Berdasarkan data Kementerian Investasi, nilai investasi Australia menempati posisi ke-10 dalam hal penanaman modal asing sepanjang semester I-2023. Nilai investasinya mencapai 251 juta dollar AS atau setara dengan 1.375 proyek.
Selain itu, Kukuh menggarisbawahi, Australia perlu membuka pasarnya untuk produk-produk kendaraan dari Indonesia sehingga perdagangan antarkedua negara setimpal. Australia mengimpor kendaraan dari negara-negara di Eropa, Jepang, dan Thailand. Adapun produk Indonesia belum masuk meskipun sejumlah perjanjian dagang sudah disepakati, seperti Perjanjian Kemitraan Ekonomi Komprehensif (IA-CEPA).
Sementara itu, Sekretaris Jenderal Asosiasi Perusahaan Industri Pengolahan dan Pemurnian Indonesia Haykel Hubeis menilai, pendalaman penjajakan Australia dalam industri kendaraan listrik dan baterai akan menarik investasi pengembangan teknologi terkait. Dengan demikian, pelaku industri smelter dapat meningkatkan efisiensi produksi dan menghasilkan produk berkualitas tinggi.
Pelaku industri smelter, katanya, berharap dapat memperluas keterlibatan dalam rantai pasok industri kendaraan listrik dan baterai melalui pendalaman penjajakan Australia tersebut. Keterlibatan itu turut memperluas jangkauan pasar dan mengoptimalkan kapasitas produksi industri.
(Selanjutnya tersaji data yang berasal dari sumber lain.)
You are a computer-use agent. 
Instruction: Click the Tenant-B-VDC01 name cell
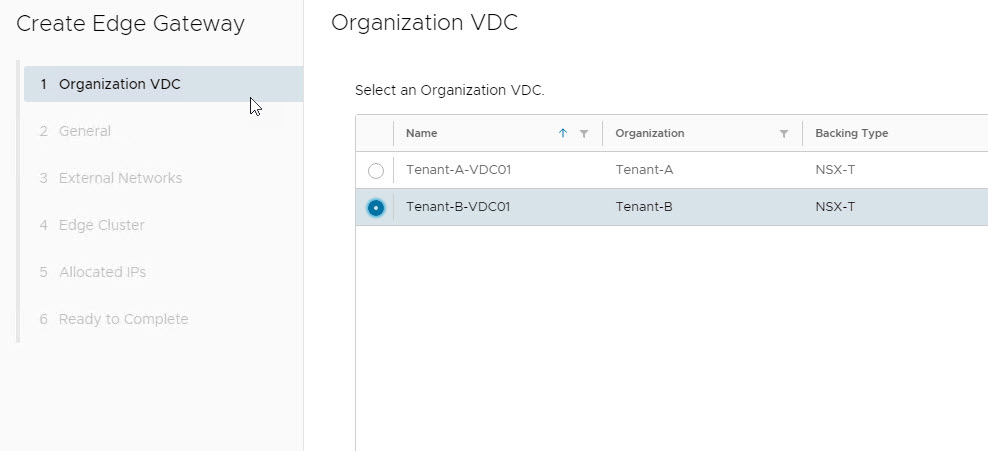[458, 207]
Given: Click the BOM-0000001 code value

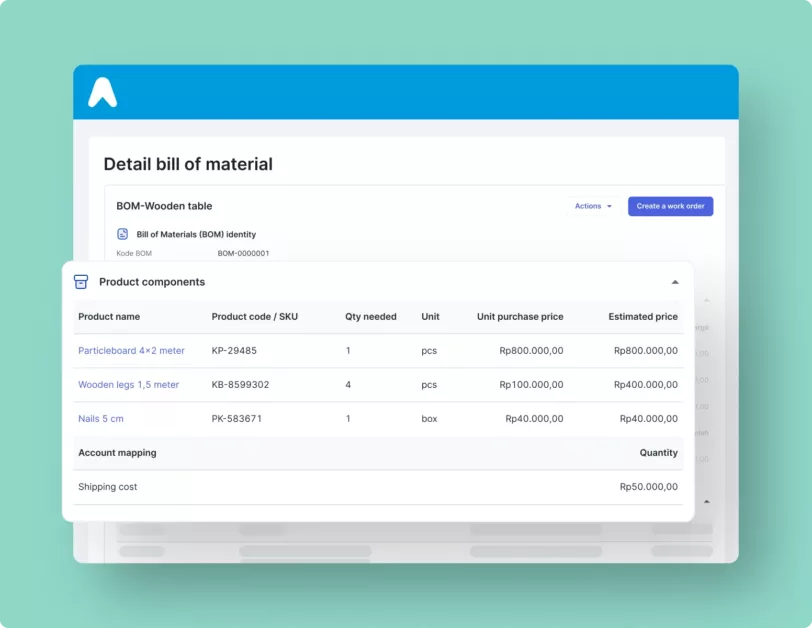Looking at the screenshot, I should pos(243,253).
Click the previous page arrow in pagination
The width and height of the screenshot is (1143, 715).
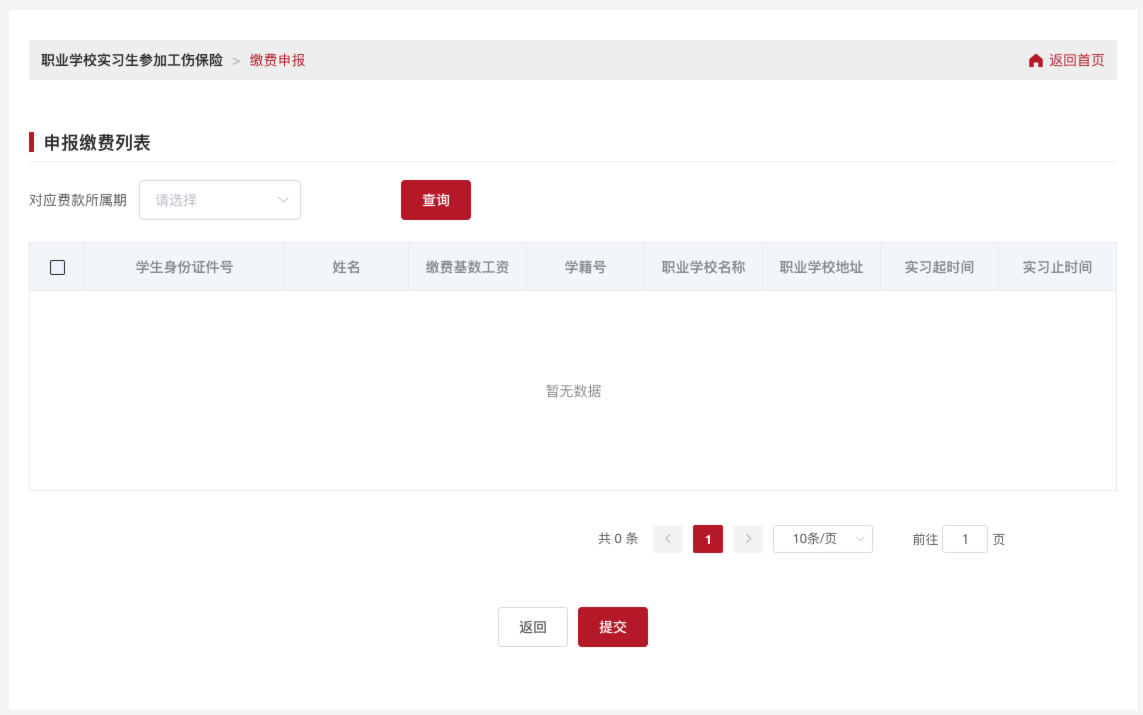pyautogui.click(x=668, y=539)
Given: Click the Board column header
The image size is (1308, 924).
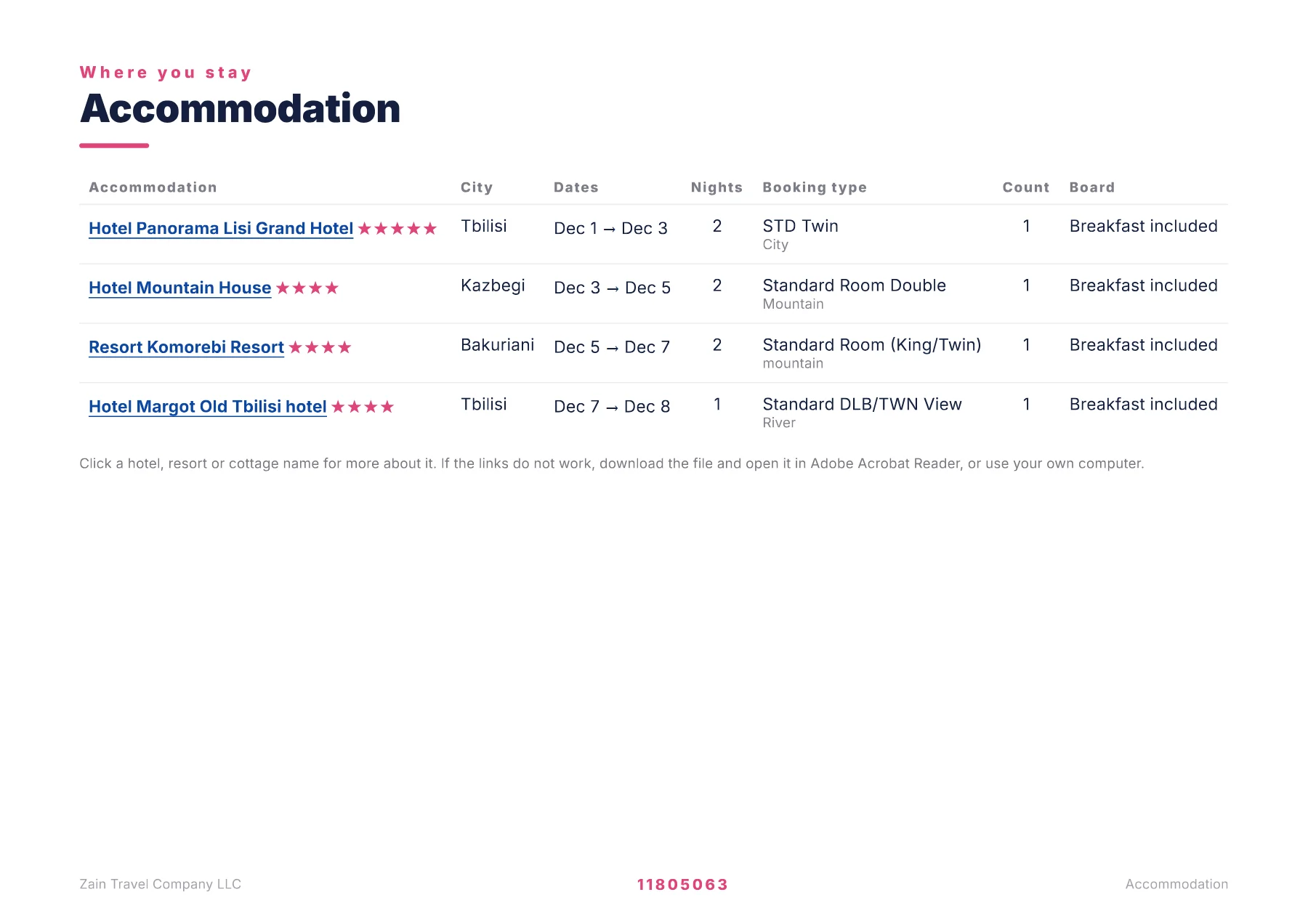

Oleh sebab itu, peneliti Transnational Institute, Rachmi Hertanti, menggarisbawahi, pendalaman penjajakan kerja sama pengembangan ekosistem kendaraan listrik dan baterai tidak boleh mengabaikan transfer teknologi bagi Indonesia. ”Ekosistem baterai dan kendaraan listrik merupakan industri yang padat dengan teknologi tinggi. Kerja sama investasi akan merujuk prinsip-prinsip hak atas kekayaan intelektual yang membuat sejumlah pihak tidak terlalu mudah membuka akses teknologinya,” tuturnya.